Das Versorgungsstärkungsgesetz
Das GKV-Versorgungsstärkungsgesetz wurde 2015 von der Großen Koalition auf den Weg gebracht und trat mit einen wesentlichen Bestimmungen 2016 in Kraft. Es modifizierte und ergänzte die mit dem Versorgungsstrukturgesetz vorgesehenen Instrumente. Im Zentrum standen Instrumente, die einem Ärztemangel in ländlichen Regionen entgegenwirken sollten. Folgende Bestimmungen sollen hier hervorgehoben werden:
Die Kommunen erhalten die Möglichkeit, auch ohne Genehmigung der zuständigen Kassenärztlichen Vereinigung (KV) Medizinische Versorgungszentren (MVZ) zu errichten. Das MVZ kann eine öffentlich-rechtliche Rechtsform erhalten und von der Kommune als Eigen- oder Regiebetrieb gegründet werden.
In überversorgten Gebieten sollen frei werdende Vertragsarztsitze nur dann wieder besetzt werden, wenn dies für die Versorgung sinnvoll ist. Ist dies nicht der Fall, soll die zuständige KV den betreffenden Arztsitz aufkaufen. Die jeweilige Entscheidung trifft der örtliche Zulassungsausschuss, der aus Vertretern von Ärzten und Krankenkassen zusammengesetzt ist. Vom Aufkauf solcher Arztpraxen verspricht man sich eine wachsende Bereitschaft zur Niederlassung in unterversorgten Regionen.
Auf den bei den KVen zur Förderung der Niederlassung eingerichteten Strukturfonds kann nun nicht mehr – wie zuvor – nur bei Unterversorgung zurückgegriffen werden. Der Strukturfonds soll u.a. für Zuschüsse zu den Investitionskosten bei der Neuniederlassung oder der Gründung von Zweigpraxen oder für die Finanzierung von Vergütungszuschlägen verwendet werden. Diese Fördermöglichkeiten waren zuvor nur in geringem Umfang genutzt worden.

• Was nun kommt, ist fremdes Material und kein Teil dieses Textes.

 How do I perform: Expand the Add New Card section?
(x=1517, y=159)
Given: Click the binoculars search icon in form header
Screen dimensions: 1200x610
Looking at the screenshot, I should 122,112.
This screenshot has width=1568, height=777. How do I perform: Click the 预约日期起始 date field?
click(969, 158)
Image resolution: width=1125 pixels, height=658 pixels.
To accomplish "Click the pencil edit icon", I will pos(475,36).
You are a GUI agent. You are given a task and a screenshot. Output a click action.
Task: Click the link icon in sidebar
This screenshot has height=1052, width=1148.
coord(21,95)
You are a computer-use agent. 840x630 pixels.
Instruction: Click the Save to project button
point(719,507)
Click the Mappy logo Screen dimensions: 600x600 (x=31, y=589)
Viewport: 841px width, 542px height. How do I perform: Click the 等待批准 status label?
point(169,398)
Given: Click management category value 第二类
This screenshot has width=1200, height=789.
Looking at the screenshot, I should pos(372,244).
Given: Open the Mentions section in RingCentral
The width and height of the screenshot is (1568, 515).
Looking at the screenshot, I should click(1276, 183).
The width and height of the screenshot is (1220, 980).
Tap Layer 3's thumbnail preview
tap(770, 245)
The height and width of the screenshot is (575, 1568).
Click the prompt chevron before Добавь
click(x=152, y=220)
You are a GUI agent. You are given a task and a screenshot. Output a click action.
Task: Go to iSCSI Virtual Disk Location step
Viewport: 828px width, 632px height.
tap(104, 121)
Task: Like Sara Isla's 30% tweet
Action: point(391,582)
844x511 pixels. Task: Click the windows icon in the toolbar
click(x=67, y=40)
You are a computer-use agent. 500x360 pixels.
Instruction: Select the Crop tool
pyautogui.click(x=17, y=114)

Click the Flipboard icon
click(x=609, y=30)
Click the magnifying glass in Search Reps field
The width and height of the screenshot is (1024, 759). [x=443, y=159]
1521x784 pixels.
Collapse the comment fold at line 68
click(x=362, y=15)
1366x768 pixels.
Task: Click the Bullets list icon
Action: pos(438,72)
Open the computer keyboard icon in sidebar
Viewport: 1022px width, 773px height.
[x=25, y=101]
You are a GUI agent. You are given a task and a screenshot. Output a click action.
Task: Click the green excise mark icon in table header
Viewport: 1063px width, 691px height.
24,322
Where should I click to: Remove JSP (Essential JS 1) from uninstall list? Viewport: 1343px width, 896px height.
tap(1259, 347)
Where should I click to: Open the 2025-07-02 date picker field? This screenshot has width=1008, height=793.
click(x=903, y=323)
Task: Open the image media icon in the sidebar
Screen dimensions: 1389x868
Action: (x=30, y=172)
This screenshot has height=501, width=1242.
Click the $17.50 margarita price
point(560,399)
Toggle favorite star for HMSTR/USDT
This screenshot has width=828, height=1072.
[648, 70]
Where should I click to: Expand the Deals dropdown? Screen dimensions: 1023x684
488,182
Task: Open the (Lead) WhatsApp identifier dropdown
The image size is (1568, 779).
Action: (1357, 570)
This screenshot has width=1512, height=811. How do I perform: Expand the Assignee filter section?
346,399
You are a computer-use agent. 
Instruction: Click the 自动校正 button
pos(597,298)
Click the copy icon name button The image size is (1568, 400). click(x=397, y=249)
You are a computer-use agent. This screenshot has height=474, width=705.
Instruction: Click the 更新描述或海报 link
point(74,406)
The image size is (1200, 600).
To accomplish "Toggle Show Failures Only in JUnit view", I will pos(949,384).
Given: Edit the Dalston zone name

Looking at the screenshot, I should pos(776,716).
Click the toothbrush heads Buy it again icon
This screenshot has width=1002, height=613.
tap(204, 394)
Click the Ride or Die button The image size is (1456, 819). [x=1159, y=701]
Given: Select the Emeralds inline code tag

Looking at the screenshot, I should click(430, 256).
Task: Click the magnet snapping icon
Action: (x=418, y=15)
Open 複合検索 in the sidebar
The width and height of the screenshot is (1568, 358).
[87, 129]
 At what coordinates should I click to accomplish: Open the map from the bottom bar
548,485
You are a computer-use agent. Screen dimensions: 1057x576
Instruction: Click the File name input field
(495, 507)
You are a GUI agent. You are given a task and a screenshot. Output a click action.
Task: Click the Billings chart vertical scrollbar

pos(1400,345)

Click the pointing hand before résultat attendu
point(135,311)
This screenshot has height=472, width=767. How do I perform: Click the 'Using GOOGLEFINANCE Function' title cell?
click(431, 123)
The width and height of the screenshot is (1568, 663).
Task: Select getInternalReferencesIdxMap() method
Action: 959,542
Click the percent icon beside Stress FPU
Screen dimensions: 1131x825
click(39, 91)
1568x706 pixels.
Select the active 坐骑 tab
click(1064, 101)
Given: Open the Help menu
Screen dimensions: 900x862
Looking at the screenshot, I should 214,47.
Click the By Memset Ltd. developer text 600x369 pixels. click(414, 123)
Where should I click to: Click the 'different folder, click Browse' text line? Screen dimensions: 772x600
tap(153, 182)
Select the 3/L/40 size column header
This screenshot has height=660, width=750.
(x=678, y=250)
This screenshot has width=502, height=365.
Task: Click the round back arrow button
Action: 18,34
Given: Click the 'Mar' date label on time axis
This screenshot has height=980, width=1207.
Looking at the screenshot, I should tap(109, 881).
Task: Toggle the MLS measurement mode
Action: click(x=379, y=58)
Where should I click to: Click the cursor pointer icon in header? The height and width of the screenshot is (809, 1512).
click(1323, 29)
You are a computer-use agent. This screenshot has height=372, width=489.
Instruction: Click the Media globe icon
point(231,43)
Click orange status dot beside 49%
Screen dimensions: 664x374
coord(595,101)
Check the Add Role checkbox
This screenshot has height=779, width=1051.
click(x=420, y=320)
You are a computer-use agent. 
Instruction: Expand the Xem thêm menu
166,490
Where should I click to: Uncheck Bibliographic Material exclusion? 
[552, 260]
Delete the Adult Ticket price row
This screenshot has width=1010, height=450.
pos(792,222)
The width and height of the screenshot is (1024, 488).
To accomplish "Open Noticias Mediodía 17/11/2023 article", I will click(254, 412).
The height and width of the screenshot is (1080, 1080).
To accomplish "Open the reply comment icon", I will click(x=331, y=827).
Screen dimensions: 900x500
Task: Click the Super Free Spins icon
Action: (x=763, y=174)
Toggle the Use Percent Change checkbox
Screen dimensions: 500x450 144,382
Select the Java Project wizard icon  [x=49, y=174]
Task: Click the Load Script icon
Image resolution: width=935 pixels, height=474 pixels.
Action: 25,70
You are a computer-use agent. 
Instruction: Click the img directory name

Angesichts der großen Diskrepanz zwischen der Zahl ausscheidender Hausärzte und der Zahl der abgeschlossenen Weiterbildungen zum Facharzt für Allgemeinmedizin soll die Zahl der hausärztlichen Weiterbildungsstellen, die mindestens zu fördern sind, von 5.000 auf mindestens 7.500 erhöht werden. Hierzu: sollen die Kassenärztliche Bundesvereinigung (KBV), die Deutsche Krankenhausgesellschaft (DKG) und der GKV-Spitzenverband entsprechende Vereinbarungen treffen.
Des Weiteren müssen die KVen so genannte Terminservicestellen einrichten. Hintergrund sind die teilweise sehr langen Wartezeiten auf einen Facharzttermin, die gesetzlich Krankenversicherte hinnehmen müssen. Terminservicestellen sollen Versicherten mit einer Überweisung einen Termin bei einem Facharzt vermitteln. Davon ausgenommen sind Frauen- und Augenärzte. Die Vermittlung soll innerhalb einer Woche erfolgen. Die Wartezeit darf höchstens vier Wochen betragen. Die Entfernung zum Facharzt muss für den Versicherten zumutbar sein. Wenn eine solche Vermittlung nicht gelingt, kann der Versicherte zur ambulanten Versorgung das Krankenhaus aufsuchen. Die Behandlung wird dann aus der vertragsärztlichen Gesamtvergütung finanziert.
Eine Reihe von Bestimmungen des Gesetzentwurfs war und ist durchaus umstritten. Der Protest der Ärzteschaft richtete sich vor allem gegen die Terminservicestellen und gegen die Verpflichtung der KVen zum Aufkauf von Arztsitzen. Auch aus der Union sind kritische Stimmen zu vernehmen. Es wurden aber auch Stimmen laut, denen zufolge die beschlossenen Maßnahmen nicht weit genug gingen. In diesem Zusammenhang ist u.a. darauf hinzuweisen, dass weder das Versorgungsstrukturgesetz noch das Versorgungsstärkungsgesetz die Vergütungsunterschiede zwischen gesetzlicher und privater Krankenversicherung in der ambulanten Versorgung angehen. Eine wichtige Ursache für die regionalen Disparitäten in der Versorgung mit Ärzten bleibt damit unbearbeitet.